La lumière du jour filtre par les fenêtres, articulant l’extérieur et l’intérieur : à l’extérieur, le peuple de Rome dont l’opinion compte pour Néron comme pour son entourage et qui, s’il est absent de la scène, n’en est pas pour autant passif (cf. le lynchage final de Narcisse par la foule). Les fenêtres et les portes composent une scénographie où la question du regard et de l’écoute est centrale : le regard qu’on pose sur le peuple depuis les fenêtres, le regard d’Agrippine, empêché par les portes qui la séparent de son fils, l’écoute de Néron qui, derrière une porte, peut entendre sans être vu.

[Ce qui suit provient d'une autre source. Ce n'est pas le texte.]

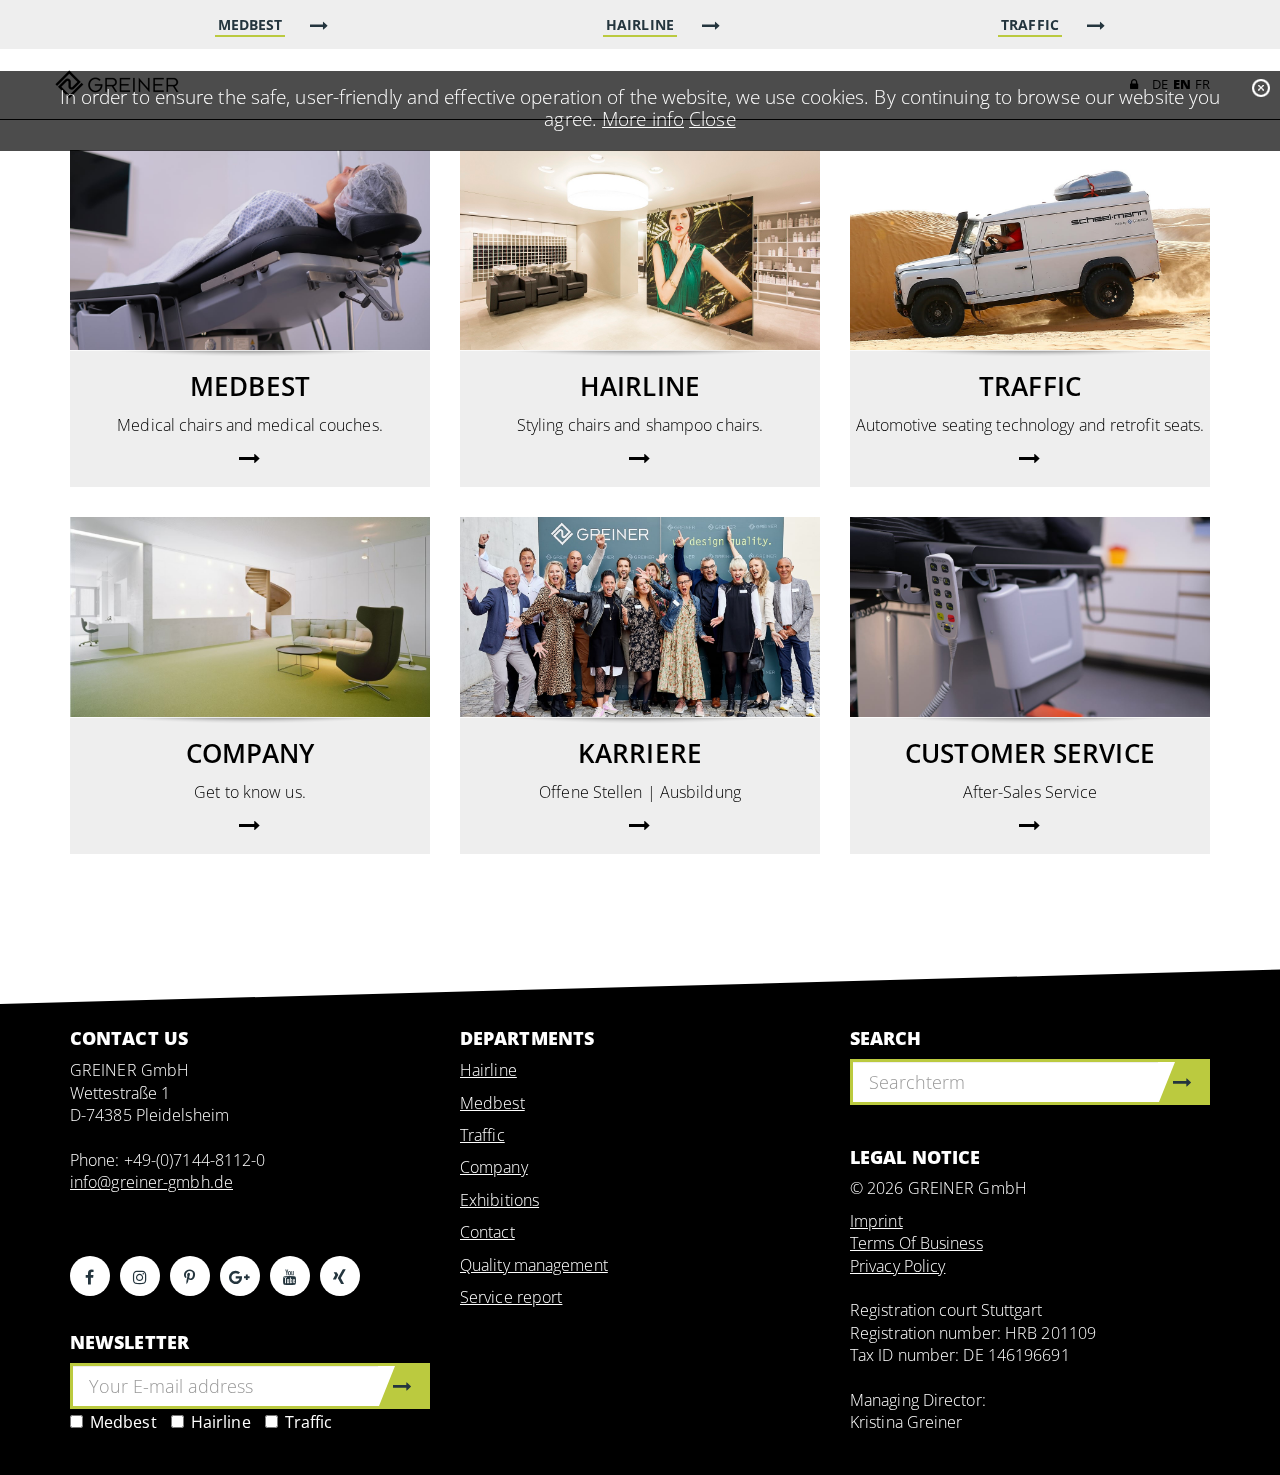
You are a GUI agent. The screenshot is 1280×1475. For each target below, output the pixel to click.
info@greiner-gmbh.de (151, 1182)
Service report (511, 1297)
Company (494, 1167)
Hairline (221, 1422)
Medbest (123, 1422)
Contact (487, 1232)
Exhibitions (499, 1200)
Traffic (309, 1422)
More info (643, 118)
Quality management (534, 1265)
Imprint (876, 1221)
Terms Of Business (916, 1243)
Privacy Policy (897, 1266)
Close (712, 118)
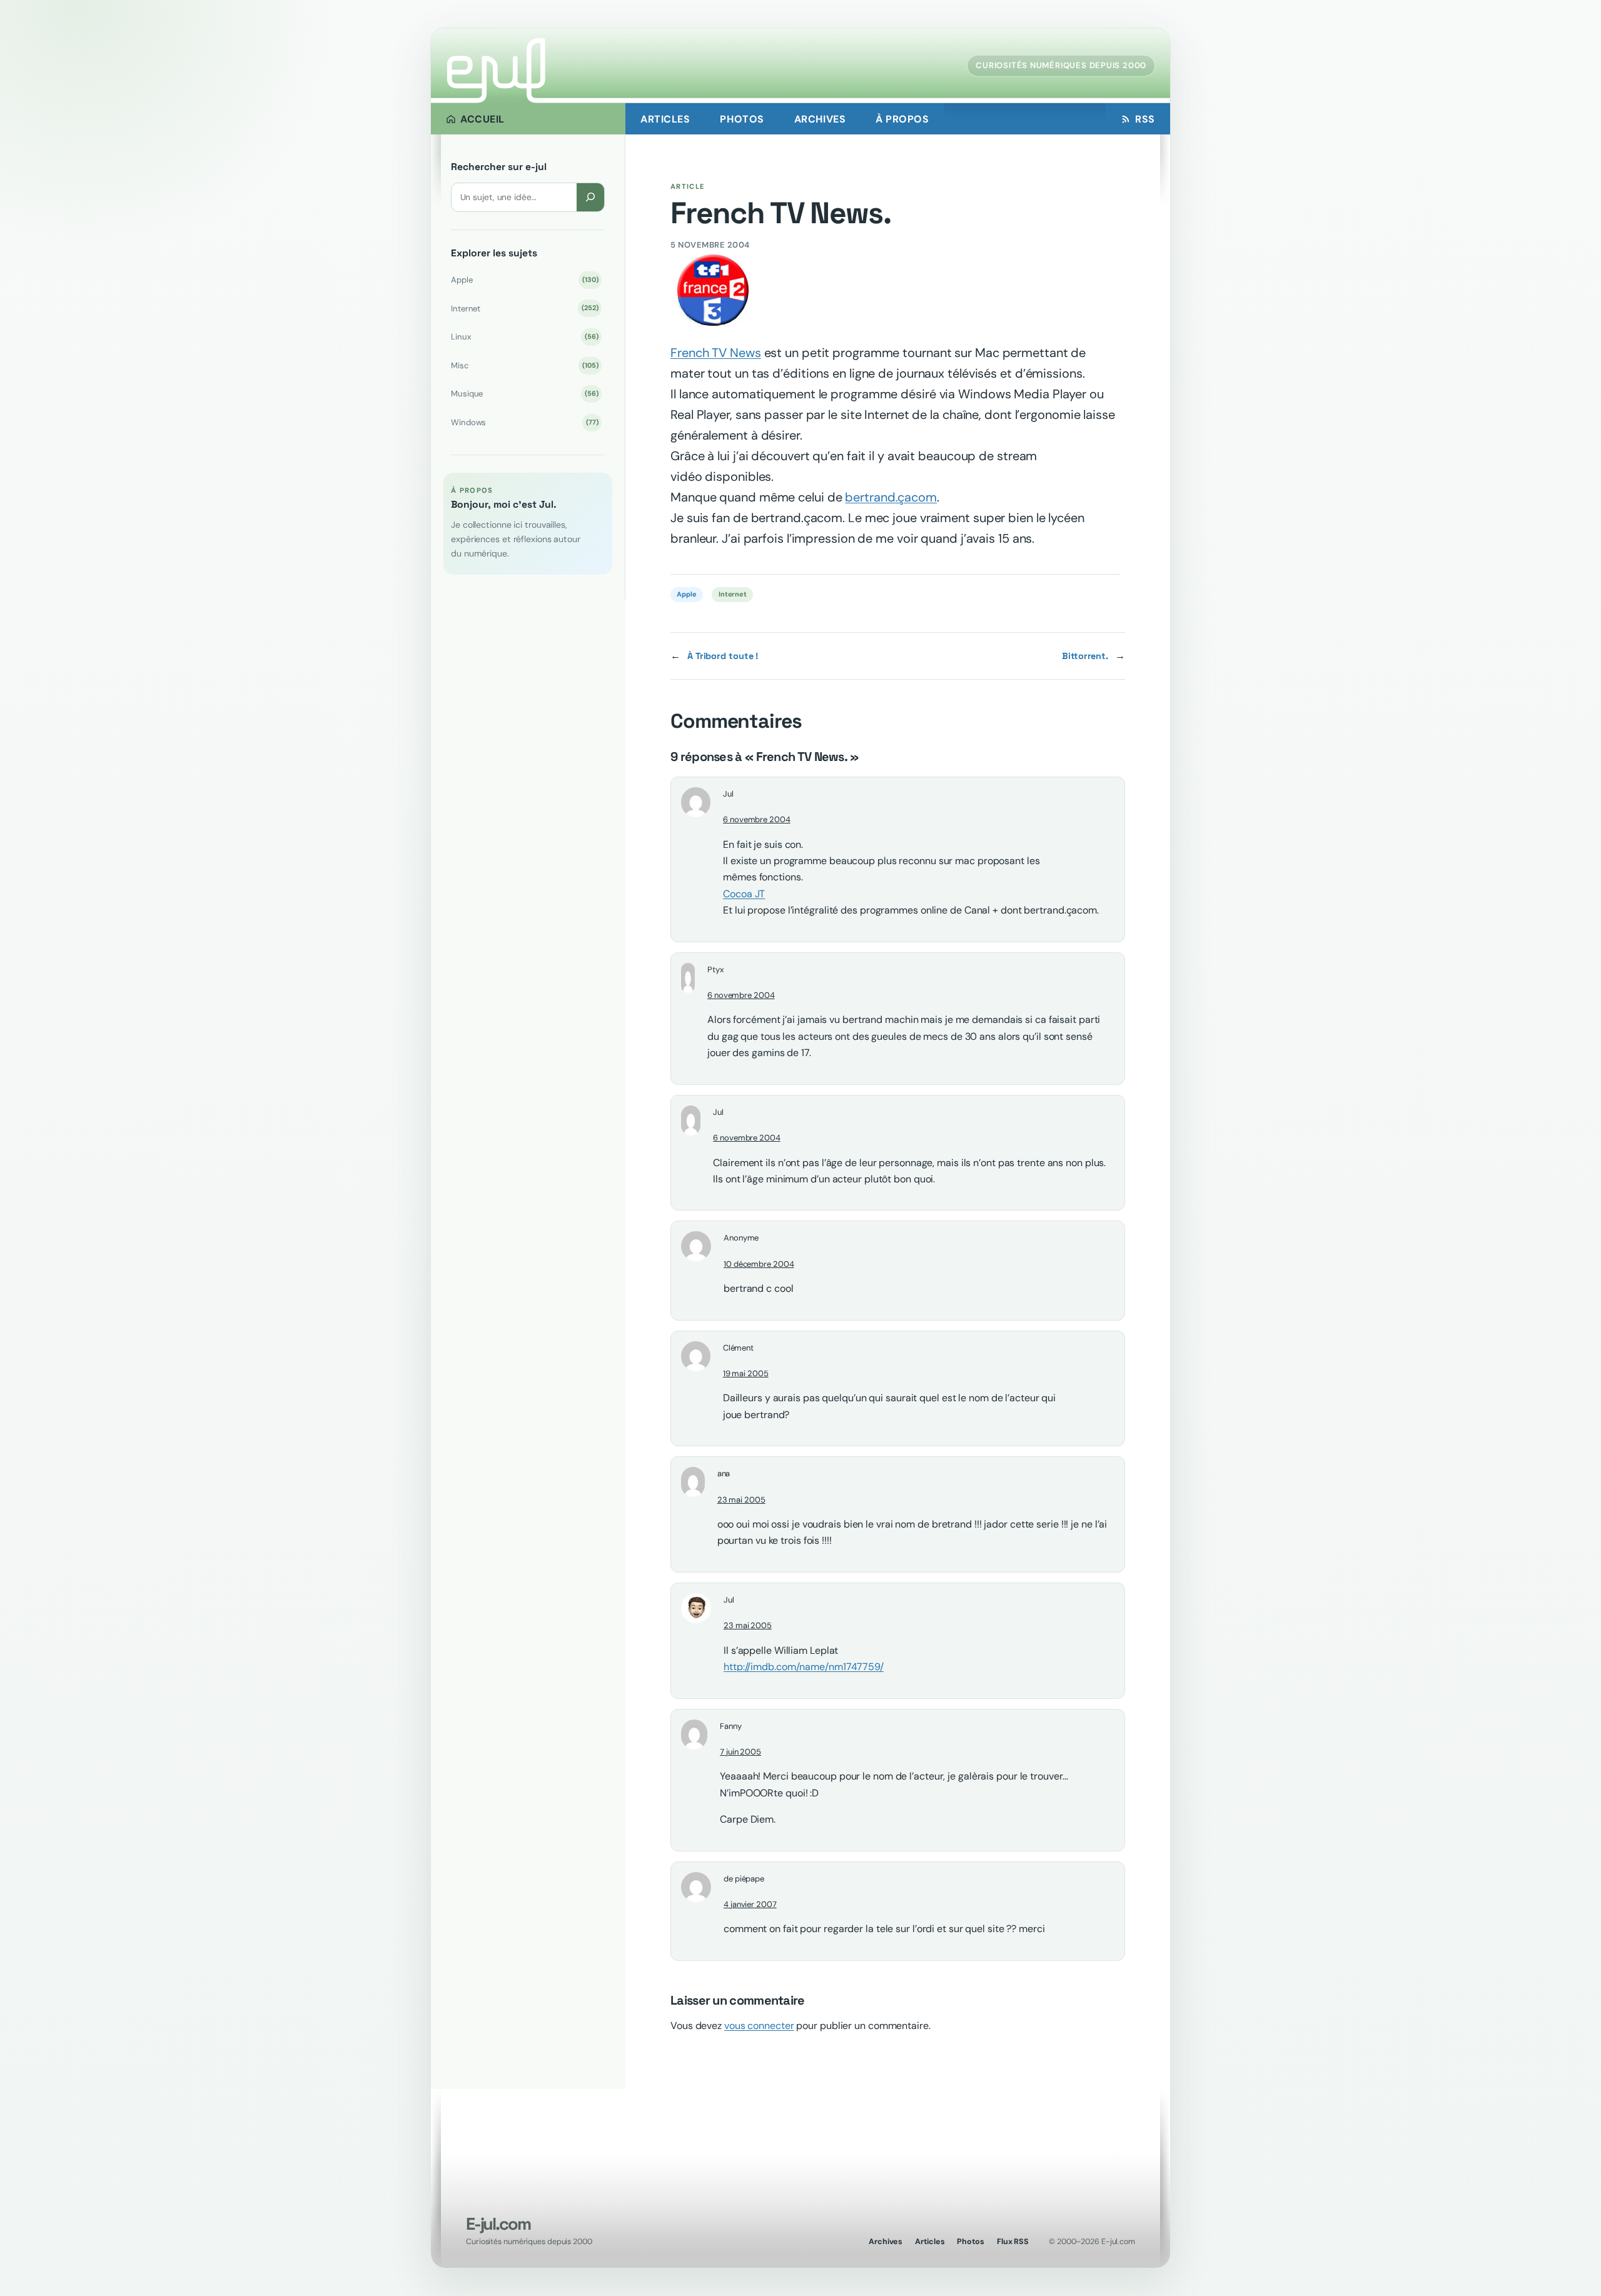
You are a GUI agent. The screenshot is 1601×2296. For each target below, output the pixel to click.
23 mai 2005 (741, 1499)
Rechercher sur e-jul (499, 167)
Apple (524, 279)
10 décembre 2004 (759, 1264)
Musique (524, 393)
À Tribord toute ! (722, 656)
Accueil (482, 119)
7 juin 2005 (740, 1751)
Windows (524, 422)
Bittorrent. (1085, 656)
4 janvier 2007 (750, 1904)
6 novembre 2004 (756, 819)
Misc (524, 365)
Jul (729, 1599)
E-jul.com (498, 2224)
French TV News (715, 353)
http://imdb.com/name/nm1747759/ (804, 1666)
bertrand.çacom (891, 497)
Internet (524, 308)
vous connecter (759, 2025)
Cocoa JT (744, 893)
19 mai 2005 (746, 1373)
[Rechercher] (590, 197)
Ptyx (715, 969)
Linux (524, 336)
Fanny (731, 1726)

L’intérieur du palais est offert au regard du spectateur dans un jeu de maintien et d’abolition du quatrième mur : les entrées par l’orchestre (entrée en scène de Britannicus et Narcisse à l’acte III, scène 3) nouent pour un instant de façon vivante le lien entre la salle et la scène de sorte que les spectateurs deviennent fictivement ce peuple pour la faveur duquel tous les stratagèmes politiques sont permis.Ce décor, notamment à partir de l’acte II, scène 2, quand le lointain se découvre et que les portes fermées et ouvertes se mutliplient, figure également un espace plus psychique, où circulent les pensées, les désirs, voire les pulsions de ce tyran en devenir qu’est Néron.
Stéphane Braunschweig dit avoir été influencé par la série House of Cards lorsqu’il travaillait sur la mise en scène de Britannicus. Il souligne en outre le caractère très cinématographique de la table, objet central de films célèbres qui posent la question du pouvoir et de son exercice. Cette « cinégénie » de l’objet est particulièrement bien saisie par la captation de la pièce par Don Kent.